[Opening GIVEN RECORDS section]

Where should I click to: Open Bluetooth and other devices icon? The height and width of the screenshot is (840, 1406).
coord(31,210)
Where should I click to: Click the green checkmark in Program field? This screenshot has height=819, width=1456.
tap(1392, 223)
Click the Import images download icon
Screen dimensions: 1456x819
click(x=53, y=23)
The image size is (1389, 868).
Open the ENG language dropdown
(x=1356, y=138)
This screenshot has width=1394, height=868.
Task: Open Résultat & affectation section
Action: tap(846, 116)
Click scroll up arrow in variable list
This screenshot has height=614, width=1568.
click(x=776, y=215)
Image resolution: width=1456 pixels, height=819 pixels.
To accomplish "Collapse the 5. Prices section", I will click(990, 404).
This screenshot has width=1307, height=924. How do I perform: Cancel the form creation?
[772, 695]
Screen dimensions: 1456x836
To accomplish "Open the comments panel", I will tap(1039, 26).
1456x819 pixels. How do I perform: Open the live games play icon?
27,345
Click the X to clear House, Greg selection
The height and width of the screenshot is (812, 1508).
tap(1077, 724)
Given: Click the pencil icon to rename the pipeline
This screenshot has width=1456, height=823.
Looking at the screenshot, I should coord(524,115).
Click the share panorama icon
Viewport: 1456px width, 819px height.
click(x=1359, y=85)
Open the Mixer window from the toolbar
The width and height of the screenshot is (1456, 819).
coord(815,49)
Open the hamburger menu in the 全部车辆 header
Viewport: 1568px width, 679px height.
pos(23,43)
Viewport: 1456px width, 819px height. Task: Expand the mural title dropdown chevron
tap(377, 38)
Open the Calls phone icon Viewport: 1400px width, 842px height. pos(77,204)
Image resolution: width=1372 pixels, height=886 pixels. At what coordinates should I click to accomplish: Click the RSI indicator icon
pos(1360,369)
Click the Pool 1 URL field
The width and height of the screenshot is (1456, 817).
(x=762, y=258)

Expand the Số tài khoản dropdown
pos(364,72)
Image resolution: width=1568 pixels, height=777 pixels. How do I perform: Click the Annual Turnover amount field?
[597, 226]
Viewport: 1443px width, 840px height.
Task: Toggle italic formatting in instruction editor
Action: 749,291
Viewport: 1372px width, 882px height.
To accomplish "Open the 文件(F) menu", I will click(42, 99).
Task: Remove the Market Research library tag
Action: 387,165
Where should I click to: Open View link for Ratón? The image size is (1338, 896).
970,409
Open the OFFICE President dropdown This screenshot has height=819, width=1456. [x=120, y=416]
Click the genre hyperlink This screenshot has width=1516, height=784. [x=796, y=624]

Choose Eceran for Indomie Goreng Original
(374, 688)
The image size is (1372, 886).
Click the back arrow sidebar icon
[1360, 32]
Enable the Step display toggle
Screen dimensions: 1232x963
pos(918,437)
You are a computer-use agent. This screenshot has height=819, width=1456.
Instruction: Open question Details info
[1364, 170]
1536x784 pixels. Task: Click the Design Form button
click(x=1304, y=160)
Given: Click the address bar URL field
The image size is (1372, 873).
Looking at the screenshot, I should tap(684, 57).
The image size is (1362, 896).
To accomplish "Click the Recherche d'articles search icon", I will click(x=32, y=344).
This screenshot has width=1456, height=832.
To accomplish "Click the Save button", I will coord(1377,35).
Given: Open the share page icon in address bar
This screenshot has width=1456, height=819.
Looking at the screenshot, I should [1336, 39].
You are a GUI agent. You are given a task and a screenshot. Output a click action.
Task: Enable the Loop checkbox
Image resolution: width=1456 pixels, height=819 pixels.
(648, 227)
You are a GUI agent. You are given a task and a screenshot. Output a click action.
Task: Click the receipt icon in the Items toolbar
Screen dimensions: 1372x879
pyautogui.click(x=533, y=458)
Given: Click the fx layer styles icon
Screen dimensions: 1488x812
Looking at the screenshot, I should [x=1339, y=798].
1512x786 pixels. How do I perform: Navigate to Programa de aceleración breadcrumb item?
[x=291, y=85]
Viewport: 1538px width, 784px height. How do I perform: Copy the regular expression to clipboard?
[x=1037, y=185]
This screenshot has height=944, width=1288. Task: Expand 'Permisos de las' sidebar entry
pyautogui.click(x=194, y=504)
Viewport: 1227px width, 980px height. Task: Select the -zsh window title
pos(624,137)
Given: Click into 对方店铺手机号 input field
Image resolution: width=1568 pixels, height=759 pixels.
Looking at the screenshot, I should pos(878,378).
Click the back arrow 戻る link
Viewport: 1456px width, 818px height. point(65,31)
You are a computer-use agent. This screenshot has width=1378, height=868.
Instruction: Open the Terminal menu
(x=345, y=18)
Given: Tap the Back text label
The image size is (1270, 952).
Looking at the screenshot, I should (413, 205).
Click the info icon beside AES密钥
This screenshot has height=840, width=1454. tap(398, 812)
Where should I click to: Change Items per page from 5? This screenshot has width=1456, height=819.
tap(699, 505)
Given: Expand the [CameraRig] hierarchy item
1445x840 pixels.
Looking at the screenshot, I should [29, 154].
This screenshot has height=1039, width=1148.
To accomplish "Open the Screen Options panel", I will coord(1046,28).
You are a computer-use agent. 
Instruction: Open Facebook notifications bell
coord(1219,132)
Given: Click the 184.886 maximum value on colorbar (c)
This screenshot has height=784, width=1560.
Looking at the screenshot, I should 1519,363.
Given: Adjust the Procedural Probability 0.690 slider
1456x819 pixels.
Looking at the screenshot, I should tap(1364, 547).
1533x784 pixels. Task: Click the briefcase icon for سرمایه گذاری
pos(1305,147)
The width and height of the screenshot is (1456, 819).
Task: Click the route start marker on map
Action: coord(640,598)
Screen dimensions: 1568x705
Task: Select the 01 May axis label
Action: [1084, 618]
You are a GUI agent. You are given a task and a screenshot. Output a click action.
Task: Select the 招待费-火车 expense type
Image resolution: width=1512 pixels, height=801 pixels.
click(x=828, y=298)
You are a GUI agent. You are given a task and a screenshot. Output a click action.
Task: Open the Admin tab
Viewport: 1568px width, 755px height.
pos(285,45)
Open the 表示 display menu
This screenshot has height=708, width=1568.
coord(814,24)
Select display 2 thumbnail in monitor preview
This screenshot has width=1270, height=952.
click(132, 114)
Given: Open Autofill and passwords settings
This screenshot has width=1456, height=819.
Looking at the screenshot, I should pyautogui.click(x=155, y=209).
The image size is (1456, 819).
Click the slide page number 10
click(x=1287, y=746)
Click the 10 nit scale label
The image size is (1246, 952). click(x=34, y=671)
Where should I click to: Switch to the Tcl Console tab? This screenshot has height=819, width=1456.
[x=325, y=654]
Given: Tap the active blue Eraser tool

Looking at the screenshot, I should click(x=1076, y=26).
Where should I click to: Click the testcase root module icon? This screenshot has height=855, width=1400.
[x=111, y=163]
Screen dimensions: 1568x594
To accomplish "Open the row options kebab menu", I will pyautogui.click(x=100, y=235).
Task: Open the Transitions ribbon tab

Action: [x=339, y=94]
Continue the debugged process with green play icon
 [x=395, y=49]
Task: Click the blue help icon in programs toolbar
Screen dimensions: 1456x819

[Closing GIVEN RECORDS section]

* _TO DO_
From the entries above, return exactly the line containing "This screenshot has width=1307, height=924.", the line containing "Given: Click the pencil", and all lines between, and nothing else.

* _PROBLEM SOLUTION_
This screenshot has width=1307, height=924. How do I perform: Cancel the form creation?
[772, 695]
Screen dimensions: 1456x836
To accomplish "Open the comments panel", I will tap(1039, 26).
1456x819 pixels. How do I perform: Open the live games play icon?
27,345
Click the X to clear House, Greg selection
The height and width of the screenshot is (812, 1508).
tap(1077, 724)
Given: Click the pencil icon to rename the pipeline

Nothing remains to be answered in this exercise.